I have a flow that I want to make automatic by using a scenario and I want to replace "last_table" by "new_table" before running the scenario because I have to compare these two tables after each run.
How can we do it ?
Thank's in advance,
Hi @Kenza98 ,
This is a little light on detail since it's unclear why you might need to remove the tables, or where those tables live, or what it means comparing them, etc.
A couple of patterns to look at:
- "append" into the dataset and do the comparison in a group or join recipe?
- keep both tables independent and run each day. One table is"current", the other is "old". Define as part of their definitions or creation process such that data falls into "old" or "current" depending on some time concept or rules applicable.
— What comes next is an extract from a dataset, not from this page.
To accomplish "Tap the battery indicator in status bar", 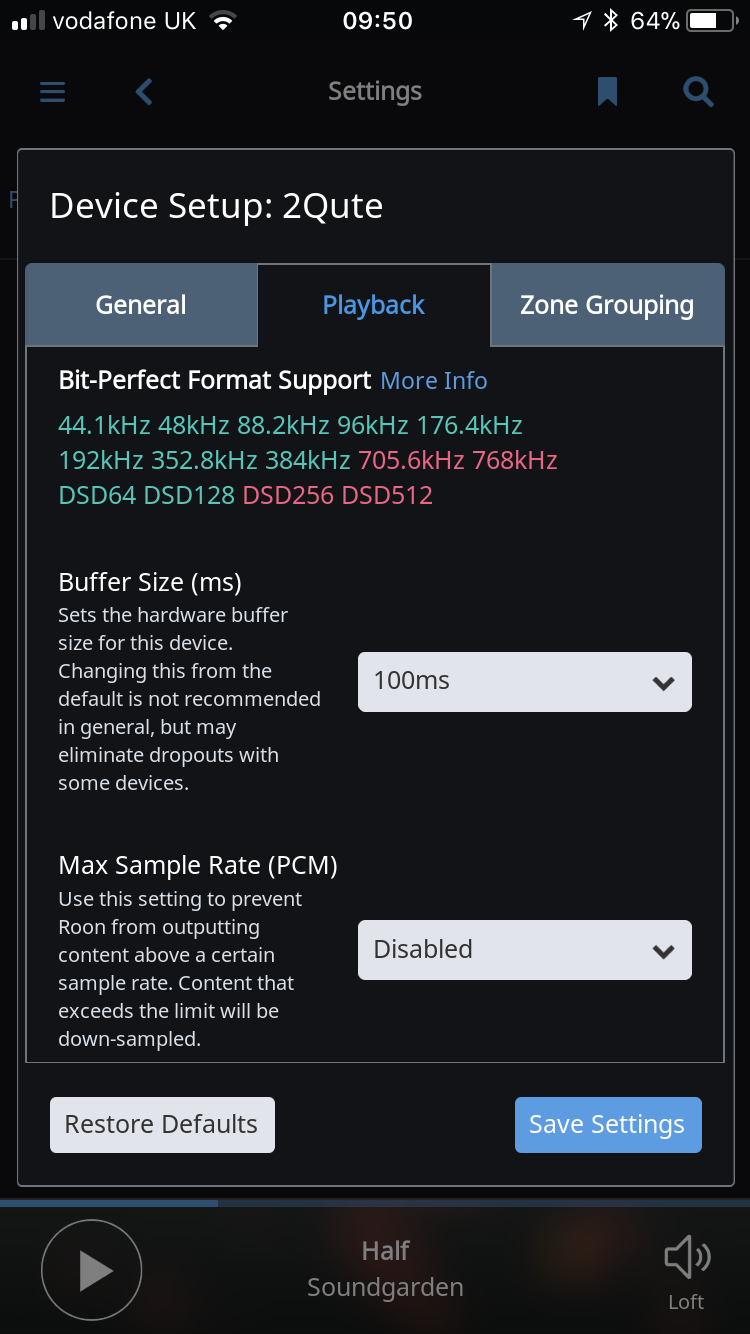I will [715, 21].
I hope this helps in the meantime, but as you can see a lot will depend on your infrastructure, goals and desired methodology...
Here are some more details :
- The scenario should be run every month
- In the flow, I have two datasets : one contains the output of the previous month "last_table" and the other dataset contains the output of the current month "new_table".
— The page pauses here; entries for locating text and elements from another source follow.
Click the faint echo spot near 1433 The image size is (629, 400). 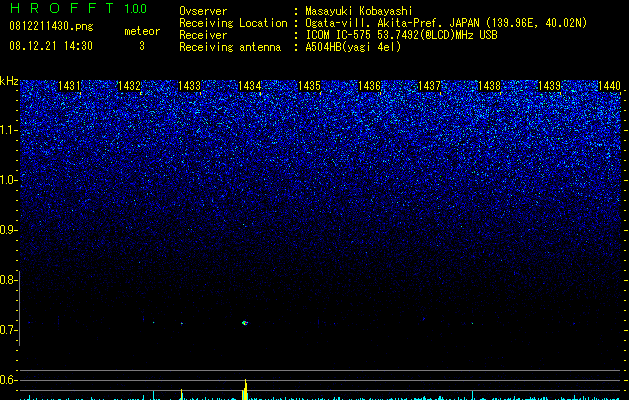182,323
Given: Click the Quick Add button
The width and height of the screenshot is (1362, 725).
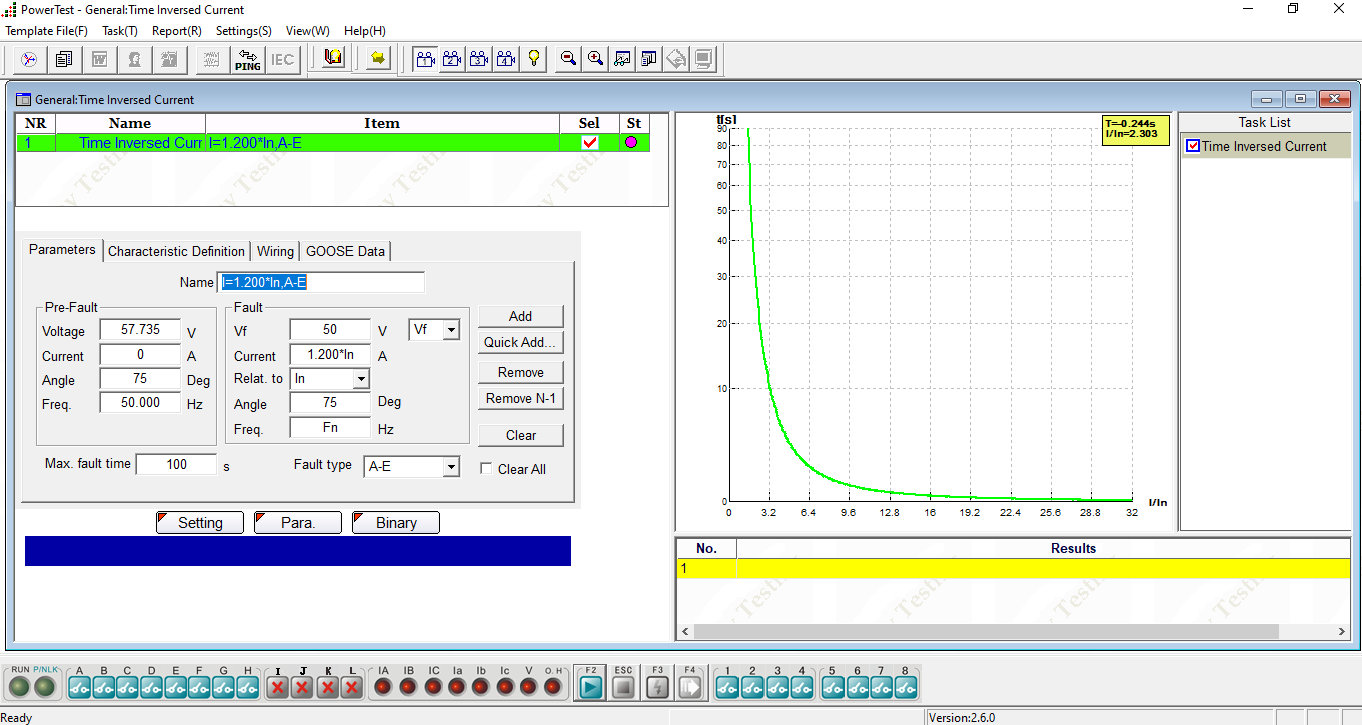Looking at the screenshot, I should point(520,342).
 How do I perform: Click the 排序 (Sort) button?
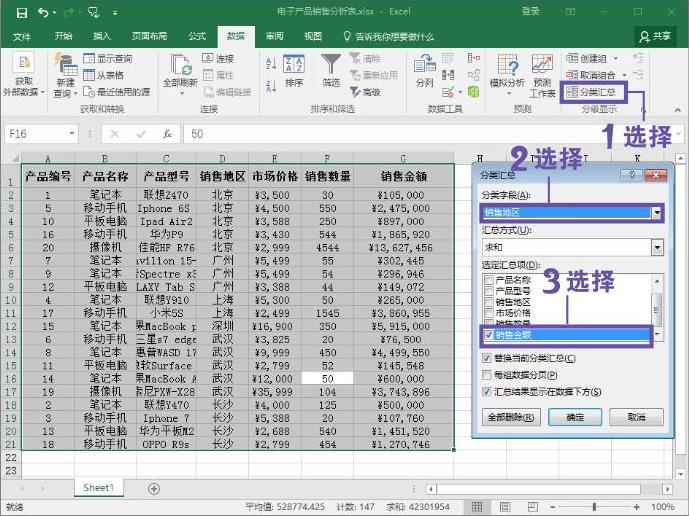294,70
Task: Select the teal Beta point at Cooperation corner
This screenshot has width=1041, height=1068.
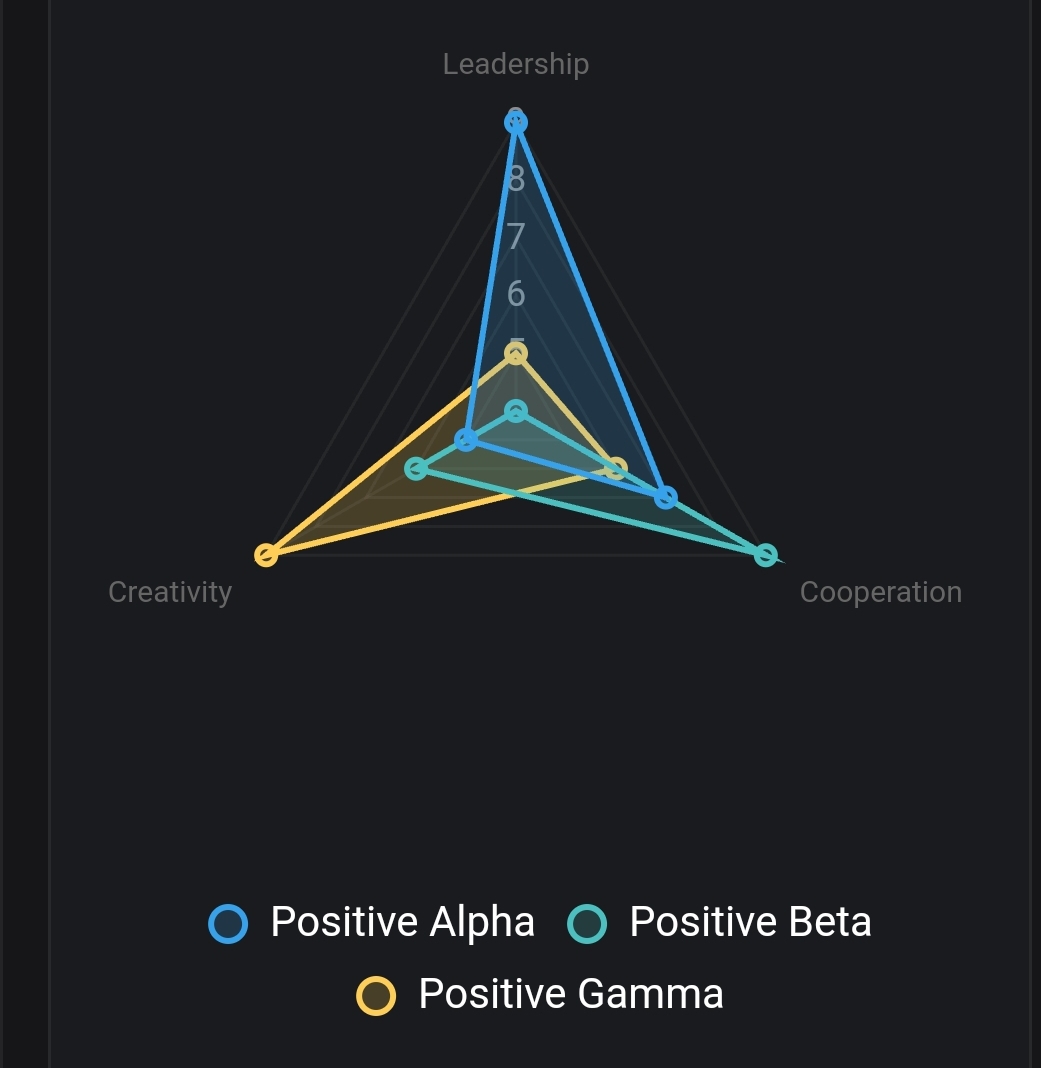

Now my question is how can I update "last_table" with the content of "new_table" in a scenario (each month) ?
This way, every month I can make sure that both datasets are updated in the flow (one of the current month and the other of the previous month).
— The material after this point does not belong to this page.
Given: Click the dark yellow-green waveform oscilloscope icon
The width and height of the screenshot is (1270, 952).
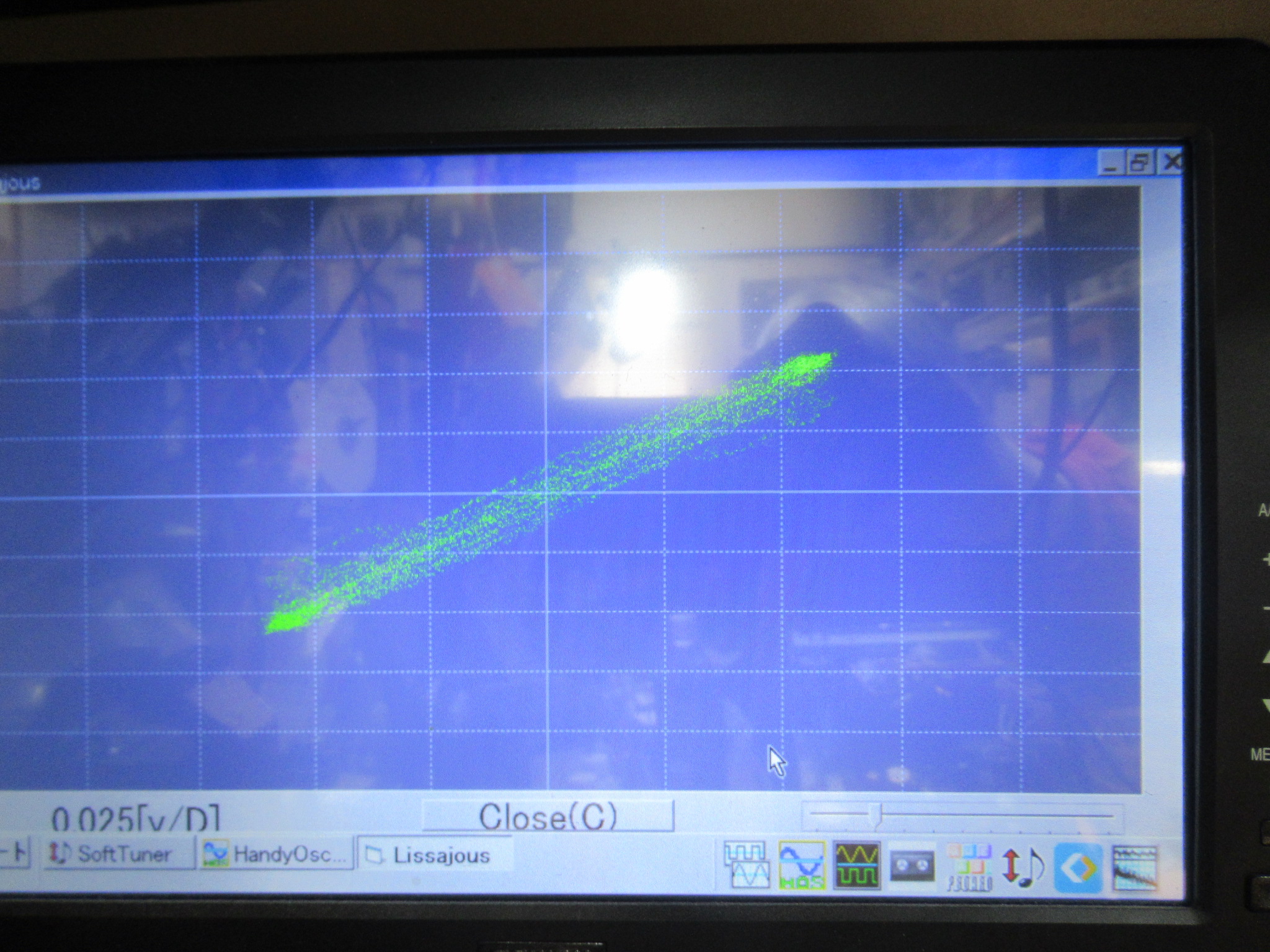Looking at the screenshot, I should pyautogui.click(x=856, y=865).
Hope it is more clear now 🙂
Thank's for your help !
You could have the flow like this:
Source dataset --> Recipe_1 --> This_month_dataset --> Sync_Recipe --> Last_month_dataset
whereRecipe_1 is either a sync, prepare or filter type but it can really be any type.
Your scenario has two build steps, the first one builds Last_month_dataset and under Build Mode you build "only this dataset", then you build This_month_dataset.
It's important that:
- these are separate scenario build steps and not two datasets in the same build step.
- the Sync_Recipe doesn't append (which is the default)
That would leave you with two identical (in structure) datasets where each run last month is populated with the previous "current month" and then current month is rebuilt.
Of course, this assumes there're no errors of failure in your runs, or that historical comparisons don't need to be rerun, etc. But is a good start to get a feeling for what comparing them might look like.
If you need to think of more complex scenarios, then I would suggest you just append into a single table, but include a column to denote an insertion timestamp column so that you can reproduce later your results.
I hope this makes sense.